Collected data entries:
Content starts
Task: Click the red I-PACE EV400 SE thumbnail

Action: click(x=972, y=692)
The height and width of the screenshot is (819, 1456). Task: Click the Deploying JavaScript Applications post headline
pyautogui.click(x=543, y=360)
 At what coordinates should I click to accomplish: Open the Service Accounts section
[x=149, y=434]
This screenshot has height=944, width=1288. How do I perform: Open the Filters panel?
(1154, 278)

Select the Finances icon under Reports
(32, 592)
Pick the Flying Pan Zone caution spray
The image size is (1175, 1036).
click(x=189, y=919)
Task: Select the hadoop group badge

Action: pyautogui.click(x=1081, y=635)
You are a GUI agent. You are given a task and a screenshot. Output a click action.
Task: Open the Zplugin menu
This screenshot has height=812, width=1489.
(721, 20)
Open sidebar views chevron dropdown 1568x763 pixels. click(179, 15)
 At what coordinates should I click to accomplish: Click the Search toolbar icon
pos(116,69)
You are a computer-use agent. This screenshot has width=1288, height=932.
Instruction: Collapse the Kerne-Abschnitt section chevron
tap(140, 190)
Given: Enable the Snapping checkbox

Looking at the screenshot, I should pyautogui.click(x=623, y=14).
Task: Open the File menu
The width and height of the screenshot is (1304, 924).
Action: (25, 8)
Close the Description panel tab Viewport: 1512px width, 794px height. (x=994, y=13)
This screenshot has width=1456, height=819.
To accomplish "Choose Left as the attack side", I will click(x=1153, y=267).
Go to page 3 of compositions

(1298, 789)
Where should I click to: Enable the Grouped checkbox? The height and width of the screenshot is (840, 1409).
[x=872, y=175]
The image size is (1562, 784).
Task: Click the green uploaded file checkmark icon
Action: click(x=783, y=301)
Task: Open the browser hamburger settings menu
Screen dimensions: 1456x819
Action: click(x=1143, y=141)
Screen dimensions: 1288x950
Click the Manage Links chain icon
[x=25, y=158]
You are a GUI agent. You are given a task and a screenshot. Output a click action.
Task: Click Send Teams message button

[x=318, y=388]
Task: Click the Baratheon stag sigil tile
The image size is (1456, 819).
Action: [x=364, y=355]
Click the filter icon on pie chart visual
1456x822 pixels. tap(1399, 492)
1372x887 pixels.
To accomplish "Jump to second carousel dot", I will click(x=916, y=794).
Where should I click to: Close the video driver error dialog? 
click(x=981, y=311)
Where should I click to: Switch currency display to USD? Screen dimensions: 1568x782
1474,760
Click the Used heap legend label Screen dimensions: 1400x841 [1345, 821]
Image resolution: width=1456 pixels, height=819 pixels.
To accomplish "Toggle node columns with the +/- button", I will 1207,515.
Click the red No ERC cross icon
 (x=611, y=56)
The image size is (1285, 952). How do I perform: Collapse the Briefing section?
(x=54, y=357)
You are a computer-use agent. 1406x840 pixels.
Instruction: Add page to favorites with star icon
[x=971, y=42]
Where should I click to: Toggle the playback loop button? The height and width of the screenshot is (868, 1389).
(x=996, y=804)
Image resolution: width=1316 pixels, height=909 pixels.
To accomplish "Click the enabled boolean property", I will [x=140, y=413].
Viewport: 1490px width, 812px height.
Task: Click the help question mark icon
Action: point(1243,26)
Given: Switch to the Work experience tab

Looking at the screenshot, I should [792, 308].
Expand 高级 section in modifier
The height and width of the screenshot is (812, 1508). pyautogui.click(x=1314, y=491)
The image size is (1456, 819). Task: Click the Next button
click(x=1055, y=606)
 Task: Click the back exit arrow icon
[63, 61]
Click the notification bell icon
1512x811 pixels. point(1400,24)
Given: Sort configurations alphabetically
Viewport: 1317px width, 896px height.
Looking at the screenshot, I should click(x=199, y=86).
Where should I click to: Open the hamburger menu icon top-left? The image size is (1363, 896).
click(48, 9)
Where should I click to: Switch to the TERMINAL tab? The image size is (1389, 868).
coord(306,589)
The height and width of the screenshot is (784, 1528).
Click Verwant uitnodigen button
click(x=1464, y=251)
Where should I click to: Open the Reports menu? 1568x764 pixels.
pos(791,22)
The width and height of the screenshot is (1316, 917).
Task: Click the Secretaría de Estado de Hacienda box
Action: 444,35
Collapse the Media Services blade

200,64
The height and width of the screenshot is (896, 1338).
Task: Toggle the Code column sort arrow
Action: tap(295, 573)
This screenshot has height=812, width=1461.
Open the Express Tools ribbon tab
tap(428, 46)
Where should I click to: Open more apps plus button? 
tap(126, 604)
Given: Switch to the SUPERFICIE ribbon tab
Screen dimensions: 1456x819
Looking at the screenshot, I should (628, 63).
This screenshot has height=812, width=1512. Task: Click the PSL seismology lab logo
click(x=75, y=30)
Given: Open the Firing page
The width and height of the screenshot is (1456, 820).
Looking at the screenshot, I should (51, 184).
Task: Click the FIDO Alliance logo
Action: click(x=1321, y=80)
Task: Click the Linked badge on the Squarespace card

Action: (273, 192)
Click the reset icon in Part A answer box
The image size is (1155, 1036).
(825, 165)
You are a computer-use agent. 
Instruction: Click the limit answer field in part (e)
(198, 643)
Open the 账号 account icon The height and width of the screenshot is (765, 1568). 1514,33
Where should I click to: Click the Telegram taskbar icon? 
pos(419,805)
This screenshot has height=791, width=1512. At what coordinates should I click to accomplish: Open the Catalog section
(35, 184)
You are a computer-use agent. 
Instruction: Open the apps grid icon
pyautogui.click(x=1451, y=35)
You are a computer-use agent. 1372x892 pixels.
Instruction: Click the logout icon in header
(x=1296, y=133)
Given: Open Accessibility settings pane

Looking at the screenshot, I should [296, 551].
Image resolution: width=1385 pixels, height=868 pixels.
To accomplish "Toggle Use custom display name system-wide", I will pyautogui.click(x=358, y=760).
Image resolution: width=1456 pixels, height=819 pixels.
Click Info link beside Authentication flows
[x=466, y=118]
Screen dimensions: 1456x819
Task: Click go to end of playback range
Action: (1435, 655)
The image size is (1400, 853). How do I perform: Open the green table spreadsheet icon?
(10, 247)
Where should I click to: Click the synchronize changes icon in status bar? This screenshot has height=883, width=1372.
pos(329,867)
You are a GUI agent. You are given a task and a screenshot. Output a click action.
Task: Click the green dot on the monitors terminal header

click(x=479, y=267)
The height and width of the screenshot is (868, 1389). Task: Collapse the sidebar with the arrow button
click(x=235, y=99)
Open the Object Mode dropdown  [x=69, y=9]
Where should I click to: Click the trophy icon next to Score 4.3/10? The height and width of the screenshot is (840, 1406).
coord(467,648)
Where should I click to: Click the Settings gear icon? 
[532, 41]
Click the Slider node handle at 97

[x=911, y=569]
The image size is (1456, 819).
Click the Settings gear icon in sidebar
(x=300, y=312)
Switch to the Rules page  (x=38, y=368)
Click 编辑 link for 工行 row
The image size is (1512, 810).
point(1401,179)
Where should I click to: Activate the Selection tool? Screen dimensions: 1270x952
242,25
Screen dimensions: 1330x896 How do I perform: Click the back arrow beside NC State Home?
Content ends
Copy each record from above without leaving any out.

Task: Click the red I-PACE EV400 SE thumbnail

Action: click(x=972, y=692)
The height and width of the screenshot is (819, 1456). Task: Click the Deploying JavaScript Applications post headline
pyautogui.click(x=543, y=360)
 At what coordinates should I click to accomplish: Open the Service Accounts section
[x=149, y=434]
This screenshot has height=944, width=1288. How do I perform: Open the Filters panel?
(1154, 278)

Select the Finances icon under Reports
(32, 592)
Pick the Flying Pan Zone caution spray
The image size is (1175, 1036).
click(x=189, y=919)
Task: Select the hadoop group badge

Action: pyautogui.click(x=1081, y=635)
You are a GUI agent. You are given a task and a screenshot. Output a click action.
Task: Open the Zplugin menu
This screenshot has height=812, width=1489.
(721, 20)
Open sidebar views chevron dropdown 1568x763 pixels. click(179, 15)
 At what coordinates should I click to accomplish: Click the Search toolbar icon
pos(116,69)
You are a computer-use agent. This screenshot has width=1288, height=932.
Instruction: Collapse the Kerne-Abschnitt section chevron
tap(140, 190)
Given: Enable the Snapping checkbox

Looking at the screenshot, I should pyautogui.click(x=623, y=14).
Task: Open the File menu
The width and height of the screenshot is (1304, 924).
Action: (25, 8)
Close the Description panel tab Viewport: 1512px width, 794px height. (x=994, y=13)
This screenshot has width=1456, height=819.
To accomplish "Choose Left as the attack side", I will click(x=1153, y=267).
Go to page 3 of compositions

(1298, 789)
Where should I click to: Enable the Grouped checkbox? The height and width of the screenshot is (840, 1409).
[x=872, y=175]
The image size is (1562, 784).
Task: Click the green uploaded file checkmark icon
Action: click(x=783, y=301)
Task: Open the browser hamburger settings menu
Screen dimensions: 1456x819
Action: click(x=1143, y=141)
Screen dimensions: 1288x950
Click the Manage Links chain icon
[x=25, y=158]
You are a GUI agent. You are given a task and a screenshot. Output a click action.
Task: Click Send Teams message button

[x=318, y=388]
Task: Click the Baratheon stag sigil tile
The image size is (1456, 819).
Action: [x=364, y=355]
Click the filter icon on pie chart visual
1456x822 pixels. tap(1399, 492)
1372x887 pixels.
To accomplish "Jump to second carousel dot", I will click(x=916, y=794).
Where should I click to: Close the video driver error dialog? 
click(x=981, y=311)
Where should I click to: Switch currency display to USD? Screen dimensions: 1568x782
1474,760
Click the Used heap legend label Screen dimensions: 1400x841 [1345, 821]
Image resolution: width=1456 pixels, height=819 pixels.
To accomplish "Toggle node columns with the +/- button", I will 1207,515.
Click the red No ERC cross icon
 (x=611, y=56)
The image size is (1285, 952). How do I perform: Collapse the Briefing section?
(x=54, y=357)
You are a computer-use agent. 1406x840 pixels.
Instruction: Add page to favorites with star icon
[x=971, y=42]
Where should I click to: Toggle the playback loop button? The height and width of the screenshot is (868, 1389).
(x=996, y=804)
Image resolution: width=1316 pixels, height=909 pixels.
To accomplish "Click the enabled boolean property", I will [x=140, y=413].
Viewport: 1490px width, 812px height.
Task: Click the help question mark icon
Action: point(1243,26)
Given: Switch to the Work experience tab

Looking at the screenshot, I should [792, 308].
Expand 高级 section in modifier
The height and width of the screenshot is (812, 1508). pyautogui.click(x=1314, y=491)
The image size is (1456, 819). Task: Click the Next button
click(x=1055, y=606)
 Task: Click the back exit arrow icon
[63, 61]
Click the notification bell icon
1512x811 pixels. point(1400,24)
Given: Sort configurations alphabetically
Viewport: 1317px width, 896px height.
Looking at the screenshot, I should click(x=199, y=86).
Where should I click to: Open the hamburger menu icon top-left? The image size is (1363, 896).
click(48, 9)
Where should I click to: Switch to the TERMINAL tab? The image size is (1389, 868).
coord(306,589)
The height and width of the screenshot is (784, 1528).
Click Verwant uitnodigen button
click(x=1464, y=251)
Where should I click to: Open the Reports menu? 1568x764 pixels.
pos(791,22)
The width and height of the screenshot is (1316, 917).
Task: Click the Secretaría de Estado de Hacienda box
Action: 444,35
Collapse the Media Services blade

200,64
The height and width of the screenshot is (896, 1338).
Task: Toggle the Code column sort arrow
Action: tap(295, 573)
This screenshot has height=812, width=1461.
Open the Express Tools ribbon tab
tap(428, 46)
Where should I click to: Open more apps plus button? 
tap(126, 604)
Given: Switch to the SUPERFICIE ribbon tab
Screen dimensions: 1456x819
Looking at the screenshot, I should (628, 63).
This screenshot has height=812, width=1512. Task: Click the PSL seismology lab logo
click(x=75, y=30)
Given: Open the Firing page
The width and height of the screenshot is (1456, 820).
Looking at the screenshot, I should (51, 184).
Task: Click the FIDO Alliance logo
Action: click(x=1321, y=80)
Task: Click the Linked badge on the Squarespace card

Action: (273, 192)
Click the reset icon in Part A answer box
The image size is (1155, 1036).
(825, 165)
You are a computer-use agent. 
Instruction: Click the limit answer field in part (e)
(198, 643)
Open the 账号 account icon The height and width of the screenshot is (765, 1568). 1514,33
Where should I click to: Click the Telegram taskbar icon? 
pos(419,805)
This screenshot has height=791, width=1512. At what coordinates should I click to accomplish: Open the Catalog section
(35, 184)
You are a computer-use agent. 
Instruction: Open the apps grid icon
pyautogui.click(x=1451, y=35)
You are a computer-use agent. 1372x892 pixels.
Instruction: Click the logout icon in header
(x=1296, y=133)
Given: Open Accessibility settings pane

Looking at the screenshot, I should [296, 551].
Image resolution: width=1385 pixels, height=868 pixels.
To accomplish "Toggle Use custom display name system-wide", I will pyautogui.click(x=358, y=760).
Image resolution: width=1456 pixels, height=819 pixels.
Click Info link beside Authentication flows
[x=466, y=118]
Screen dimensions: 1456x819
Task: Click go to end of playback range
Action: (1435, 655)
The image size is (1400, 853). How do I perform: Open the green table spreadsheet icon?
(10, 247)
Where should I click to: Click the synchronize changes icon in status bar? This screenshot has height=883, width=1372.
pos(329,867)
You are a GUI agent. You are given a task and a screenshot. Output a click action.
Task: Click the green dot on the monitors terminal header

click(x=479, y=267)
The height and width of the screenshot is (868, 1389). Task: Collapse the sidebar with the arrow button
click(x=235, y=99)
Open the Object Mode dropdown  [x=69, y=9]
Where should I click to: Click the trophy icon next to Score 4.3/10? The height and width of the screenshot is (840, 1406).
coord(467,648)
Where should I click to: Click the Settings gear icon? 
[532, 41]
Click the Slider node handle at 97

[x=911, y=569]
The image size is (1456, 819).
Click the Settings gear icon in sidebar
(x=300, y=312)
Switch to the Rules page  (x=38, y=368)
Click 编辑 link for 工行 row
The image size is (1512, 810).
point(1401,179)
Where should I click to: Activate the Selection tool? Screen dimensions: 1270x952
242,25
Screen dimensions: 1330x896 How do I perform: Click the back arrow beside NC State Home?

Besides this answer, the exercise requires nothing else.